Friday, November 9, 2007

A Ewe's Dying

Last night I came home in the dark now with daylight savings and buried the dead sheep. She'd been sitting in the barn doorway for a couple of days slowly dying of something, shitting her guts out. I wheeled her down towards the woods and dug out a hole with the spade, cutting into the semi-frozen turf and stomping on the blade to get it down below the roots. There was surprising thick topsoil, about twenty inches, never can tell with the glaciers where the yellow sandy silt loam will begin. The hole took me about twenty minutes to get squared and down about three feet. I'm getting better at this now and bowed my head and said some words to myself that sounded like a final blessing at the time, perhaps it was the cold. Anyway then i covered her over and replaced the two blocks of turf and stomped them down, wheeled the wheelbarrow up the hill and my son was coming around the corner of the house to tell me about some school project or something neat he'd discovered on the computer and wanting my permission to go back and check it out.

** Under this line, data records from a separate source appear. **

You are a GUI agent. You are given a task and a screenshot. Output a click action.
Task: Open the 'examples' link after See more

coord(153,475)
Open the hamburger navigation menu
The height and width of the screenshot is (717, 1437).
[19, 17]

That's the way life goes and at some point we all lie down and i remember the sheep giving me a look of some kind of recognition when i talked to it the day before when it was still alive and it was the first sign she had ever given of being some kind of more than sentient creature. It made me realize, her batting of eyelids -- the pain she conveyed was the same pain we all will share at the end of indignity and aloneness -- that the Spirit flows in all creatures and if we are supposed to be stewards we need to take our communion with all life forms.